Command-line tool to ingest Islandora objects using Islandora's REST interface.
- On the target Islandora instance
- Islandora REST
- Islandora REST Authen
- Optionally, Islandora REST Extras (see "Generating DC XML" below for more information).
- On the system where the script is run
- PHP 5.5.0 or higher.
- Composer
git clone https://github.com/mjordan/islandora_rest_ingester.git
cd islandora_rest_ingester
php composer.phar install
(or equivalent on your system, e.g.,./composer install
)
Islandora Batch, Islandora Book Batch, and Islandora Newspaper Batch are the standard go-to tools for ingesting large amounts of content into Islandora. Other batch ingest modules also exist, such as Islandora Compound Batch. The command-line interfaces to these tools enable ingestion of thousands of objects at a time and also allow for scripted ingests, for example in automated workflows. But, they all need to be run as drush
commands on the Islandora server.
The Islandora REST Ingester offers the ability to ingest content from any location that has HTTP access to your Islandora server. Some use cases for this ability include:
- the content is prepared by external partners (service providers, other libraries, etc.) and you want to allow them to ingest that content
- for security policy reasons, it is problematic to have people logging into your Islandora server to run
drush
commands - during batch ingest, you will need to have enough disk space on your Islandora server for both the raw input data and the copies in Islandora created during ingestion (in other words, double the disk space taken up by your content)

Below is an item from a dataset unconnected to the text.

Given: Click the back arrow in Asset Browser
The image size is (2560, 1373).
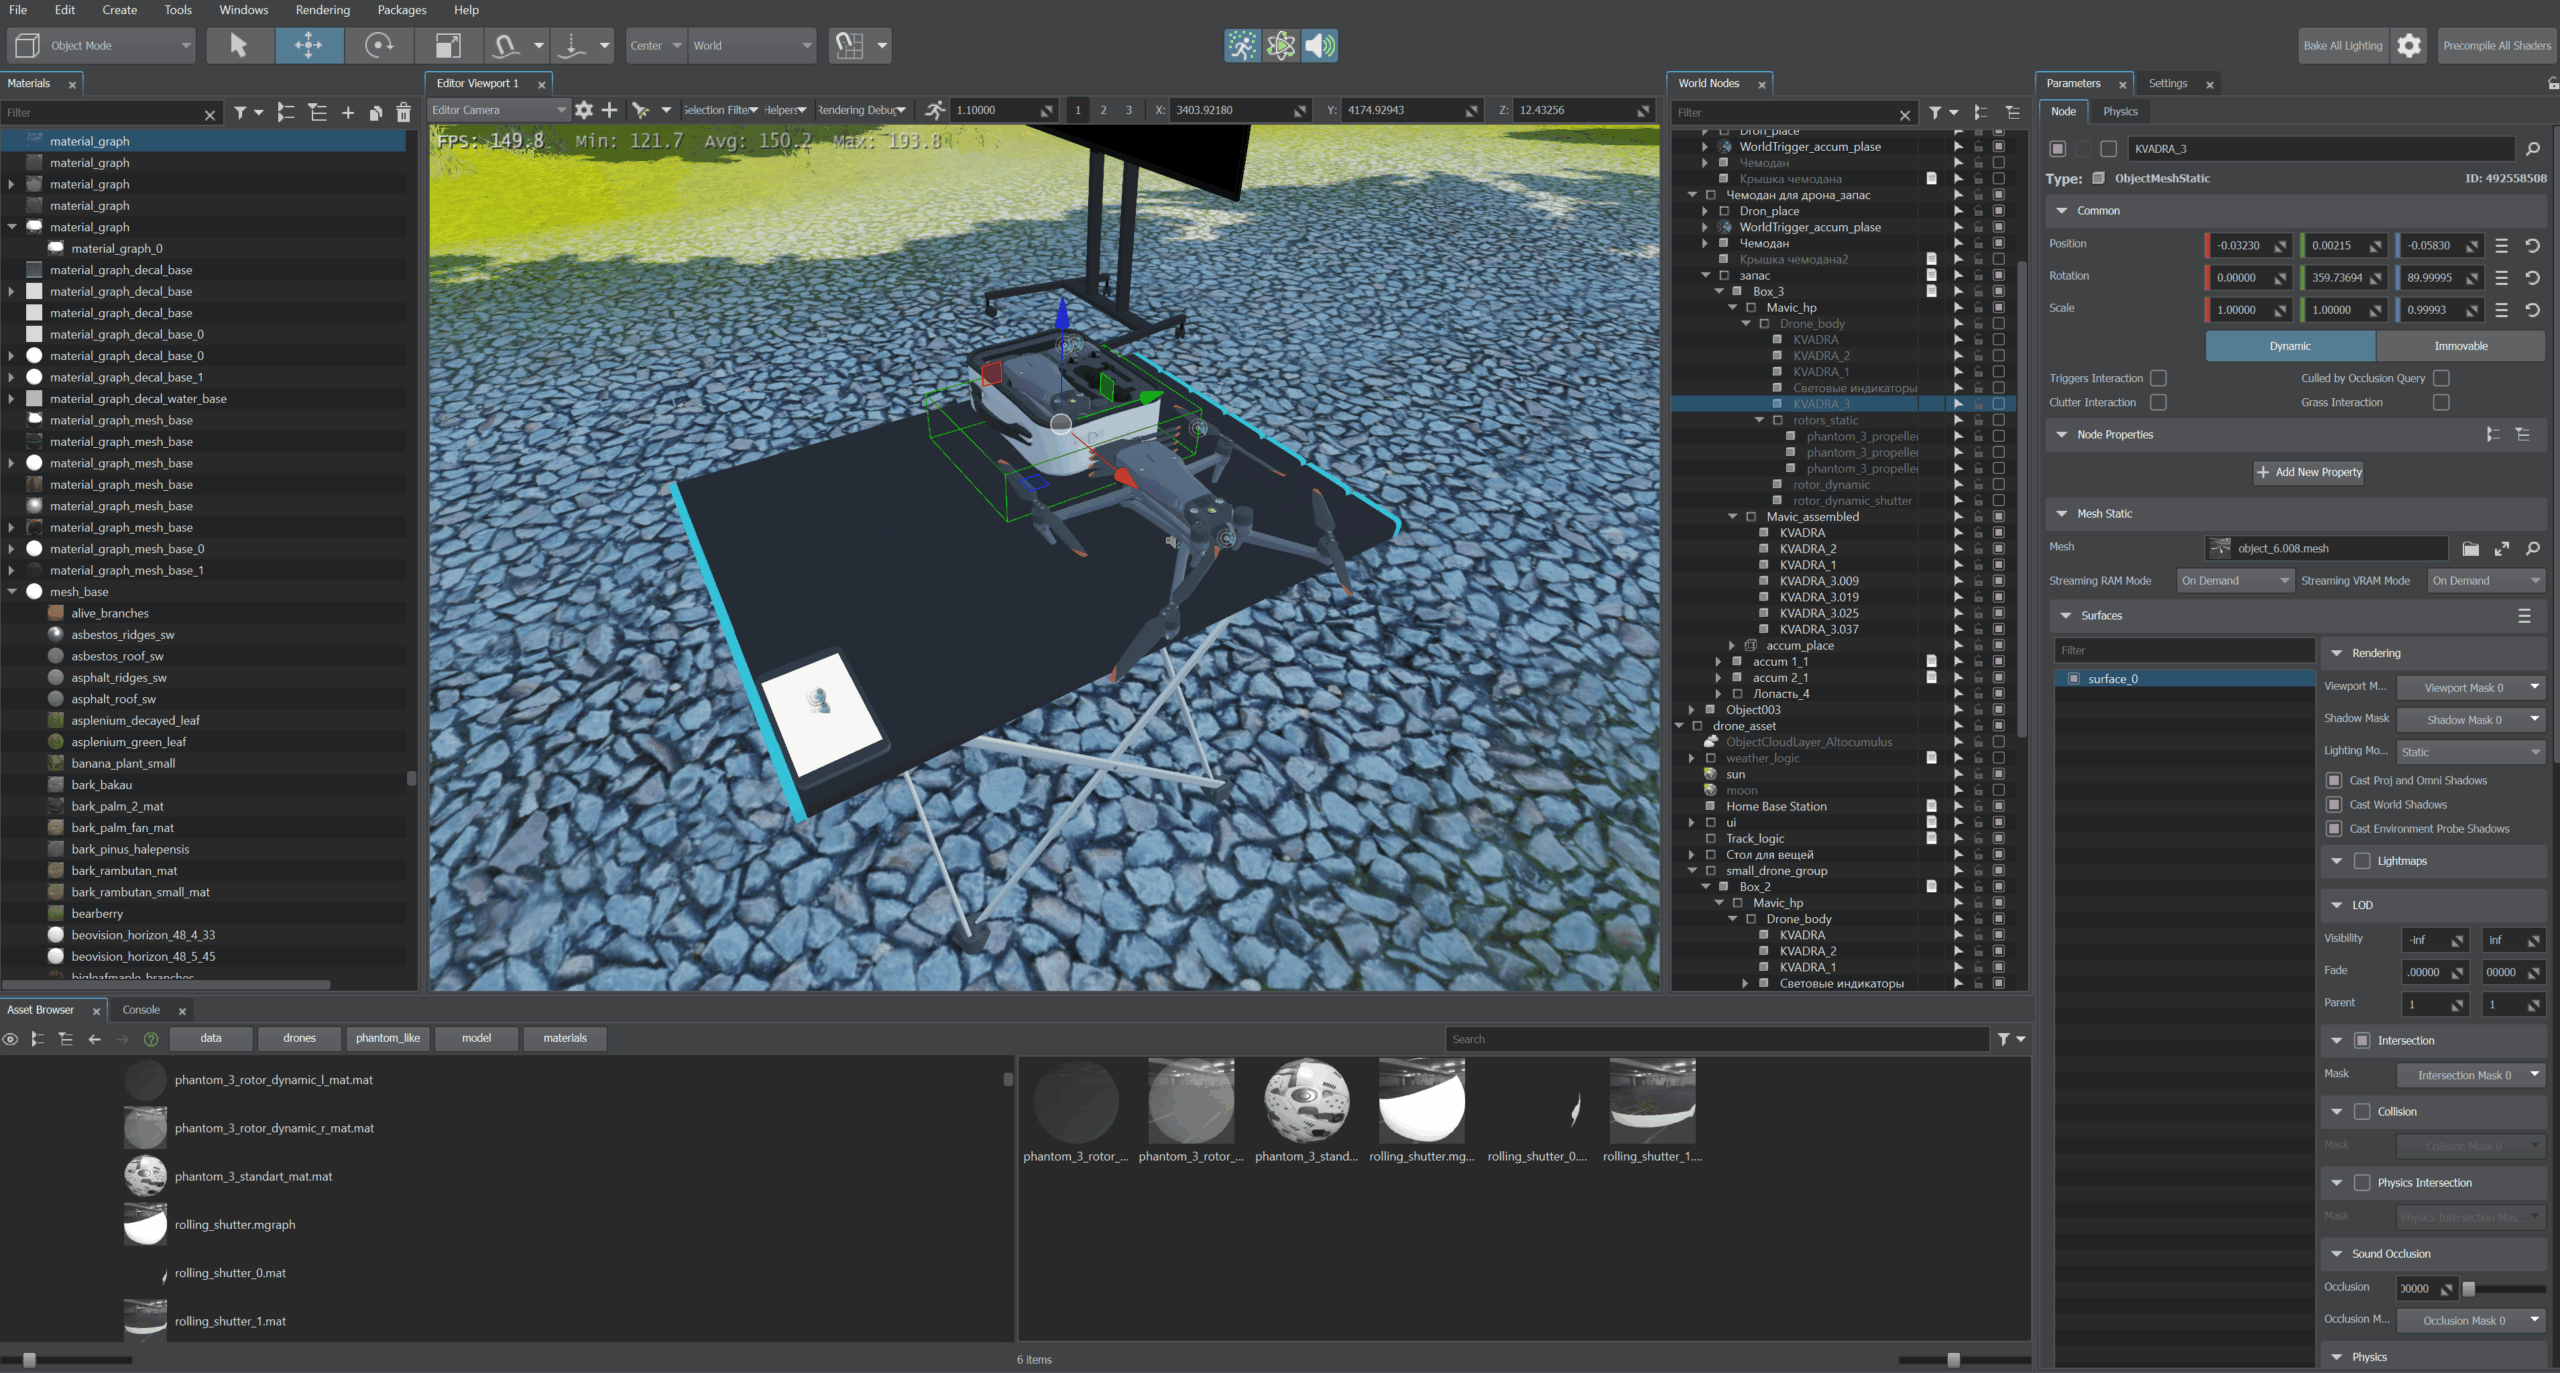Looking at the screenshot, I should [95, 1039].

- in automated ingestion workflows, moving content from where it is being digitized and processed to the filesystem of your Islandora server is problematic
Secondarily, ingestion tools that use Islandora's REST interface demonstrate the potential for the creation of desktop tools with graphical user interfaces (!) for ingesting content into Islandora, and for thinking about strategies and tools for batch ingesting content into Islandora CLAW, which has a REST interface.
One significant advantage that the drush
-based batch modules have over the Islandora REST Ingester is that they can ingest datastream files that exceed the Islandora server's maximum file upload setting. This setting is configurable but has practical limits. Because the Islandora REST Ingester ingests objects over HTTP, it is also succeptible to this maxiumum file size.
The Islandora REST Ingester provides an option, --max_file_size
, that will skip ingesting any datastream above the specified number of megabytes. All datastreams skipped for this reason are logged.
The REST Ingester does not use Islandora Batch's batch sets.
Currently, this tool ingests single-file Islandora objects (basic and large image, PDF, video, etc.), collection objects, compound objects, book objects, and newspaper issue objects (not newspaper objects).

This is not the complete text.